Durbin Leads Call To Reduce Smoking In Movies Geared Toward Children & Teens
Calls on film industry to take additional actions to prevent youth smoking
WASHINGTON—U.S. Senate Democratic Whip Dick Durbin (D-IL) today called on the Motion Picture Association of America (MPAA) to take action to reduce depictions of smoking, including e-cigarette depictions, in youth-rated movies and ensure responsible and consistent practices. The U.S. Surgeon General has definitively concluded that exposure to smoking in movies leads to youth initiation, but enactment of certain public health policies could reduce youth smoking rates by nearly 20% and prevent one million deaths. Although tobacco impressions in youth-rated movies declined from 18.2 billion in 2002 to 2.9 billion in 2015, they have increased over the past two years to 4.6 billion in 2017—nearly 6 in 10 PG-13 movies depict tobacco use.
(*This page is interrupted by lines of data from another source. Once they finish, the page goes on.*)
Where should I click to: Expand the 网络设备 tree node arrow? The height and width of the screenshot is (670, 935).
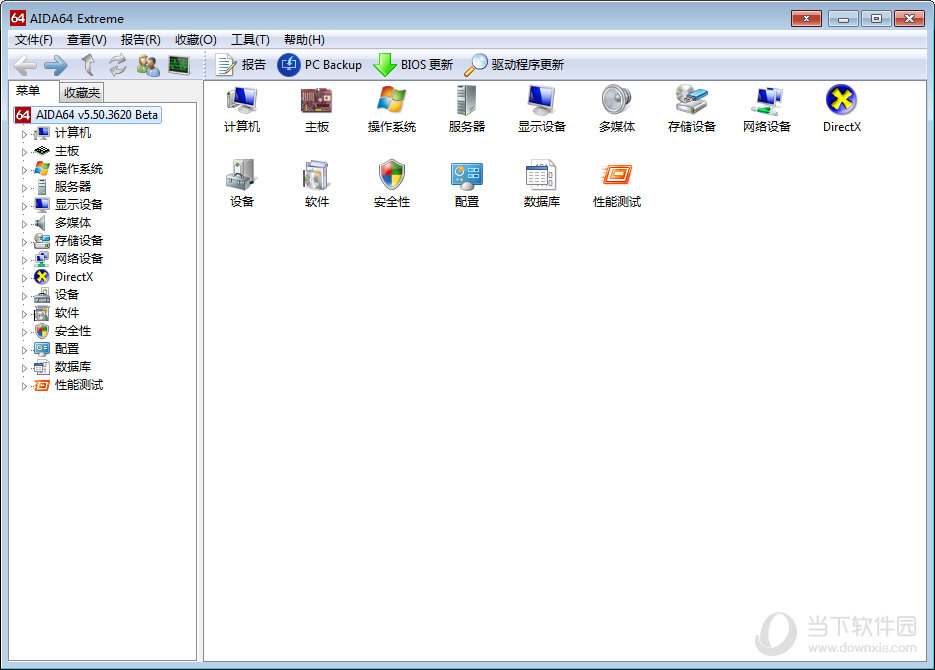(25, 260)
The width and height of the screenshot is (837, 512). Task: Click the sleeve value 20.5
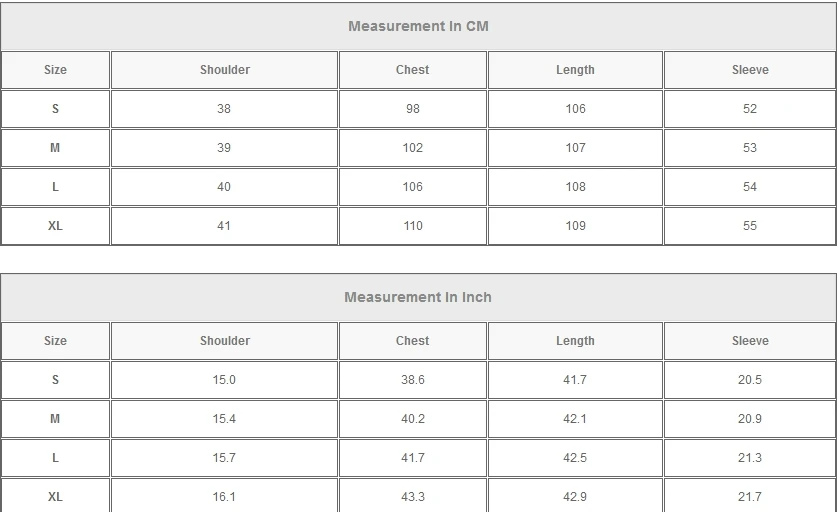point(749,380)
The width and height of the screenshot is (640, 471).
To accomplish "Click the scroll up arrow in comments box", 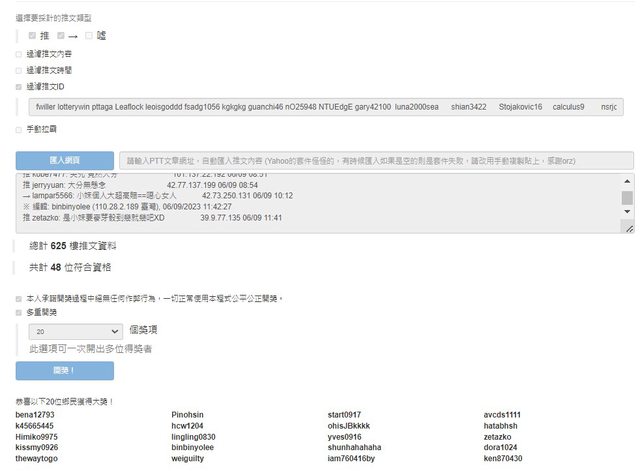I will click(627, 181).
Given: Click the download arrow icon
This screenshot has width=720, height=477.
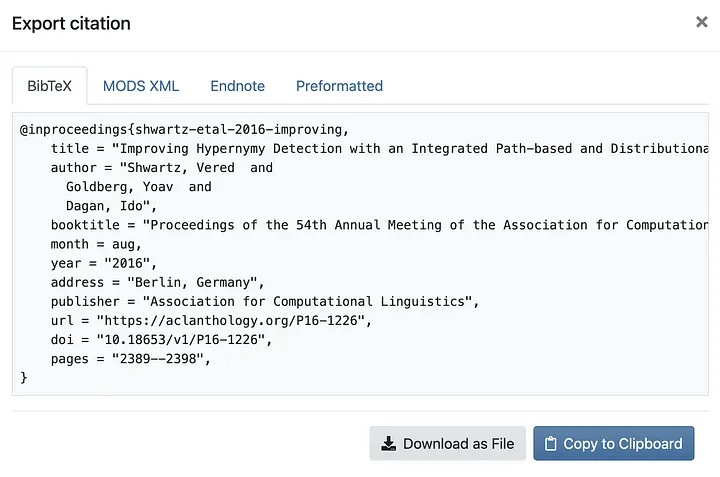Looking at the screenshot, I should pyautogui.click(x=388, y=443).
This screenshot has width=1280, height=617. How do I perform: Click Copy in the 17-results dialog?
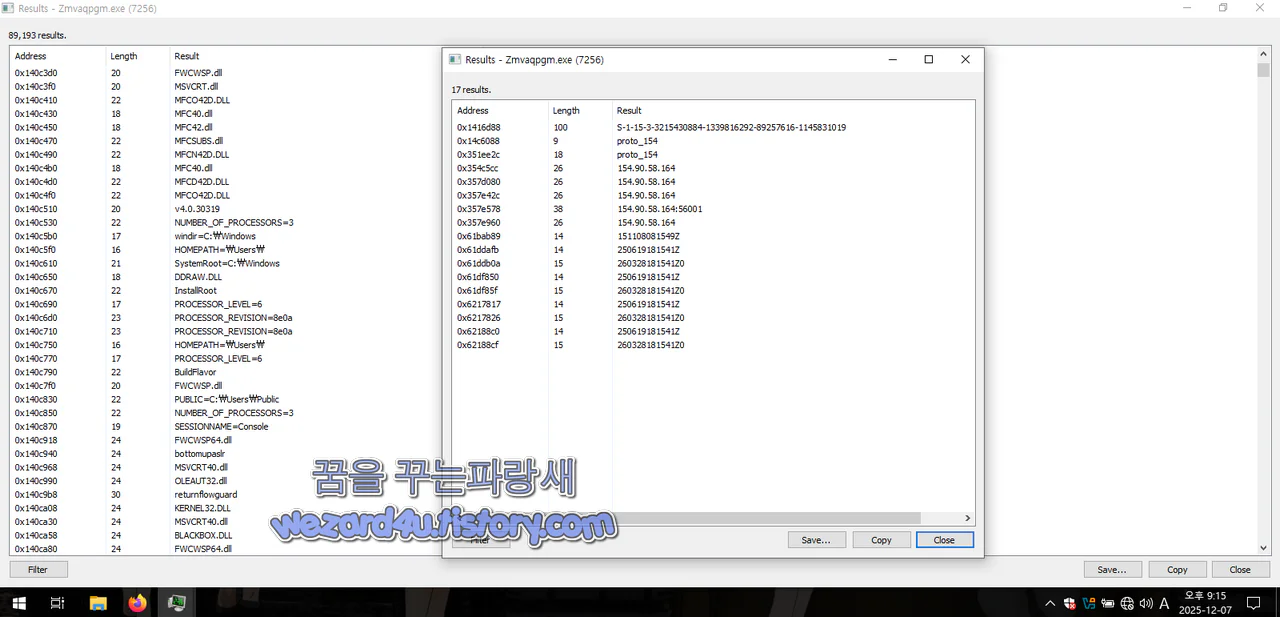[880, 539]
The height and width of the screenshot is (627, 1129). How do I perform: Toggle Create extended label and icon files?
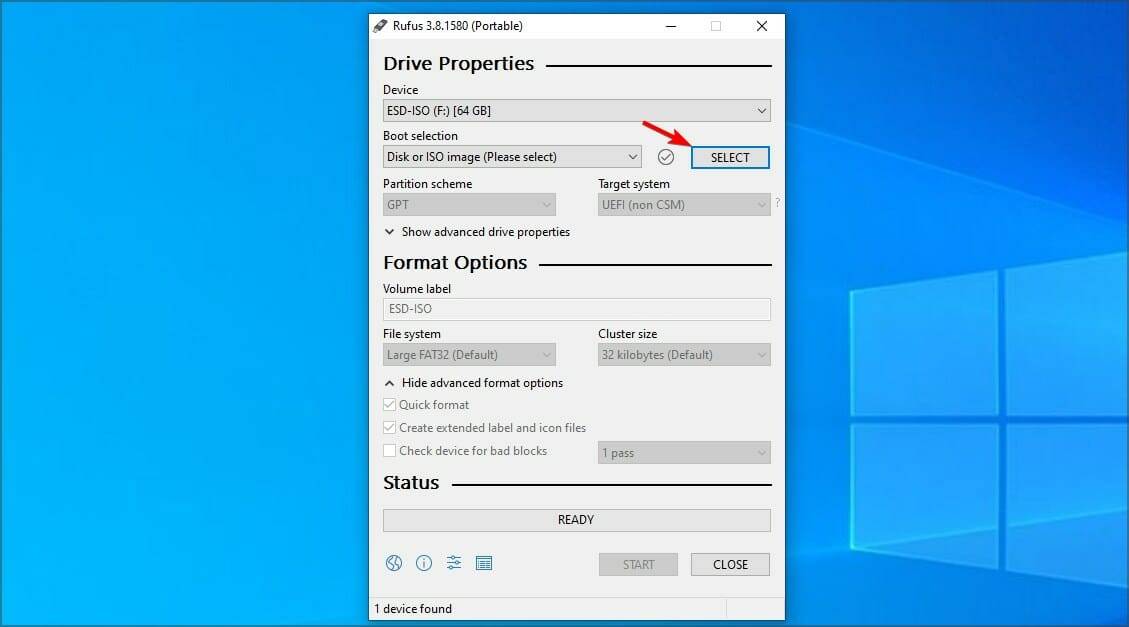coord(390,427)
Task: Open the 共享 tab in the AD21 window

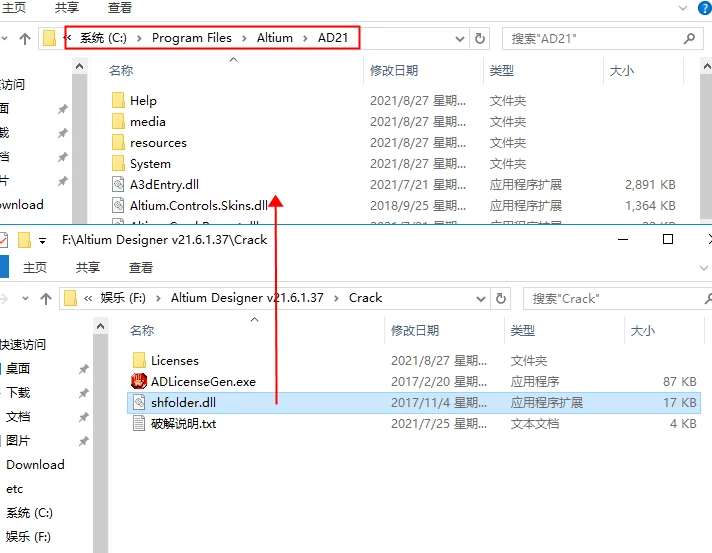Action: [67, 7]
Senators Ed Markey (D-MA), Richard Blumenthal (D-Conn.), Sherrod Brown (D-Ohio), Patty Murray (D-Wash.), Chris Van Hollen (D-Md.), and Kirsten Gillibrand (D-N.Y.) joined Durbin on the letter.
“Although the evidence connecting smoking imagery to youth smoking initiation is strong, MPAA has yet to take meaningful action to discourage tobacco imagery in films or effectively warn viewers and parents of tobacco’s presence in a movie,” wrote the Senators in their letter to MPAA Chairman and CEO Charles Rivkin. “Our nation’s dramatic decline in youth tobacco use is a tremendous achievement, but on-screen depictions remain a threat to this progress and threaten to re-normalize tobacco use in our society. We cannot afford to lose any ground in this area.”
A copy of the letter can he found HERE.
After repeated requests from several state Attorneys General, the MPAA commissioned a study that recommended, among other steps, that “a movie ratings policy that creates an incentive for filmmakers to consider, and worry about, the depiction of smoking as a factor in the determination of a film’s rating.” Disappointingly, from 2007 to 2017, the MPAA merely added small-print “smoking” labels to 11 percent of all top-grossing youth-rated films with smoking.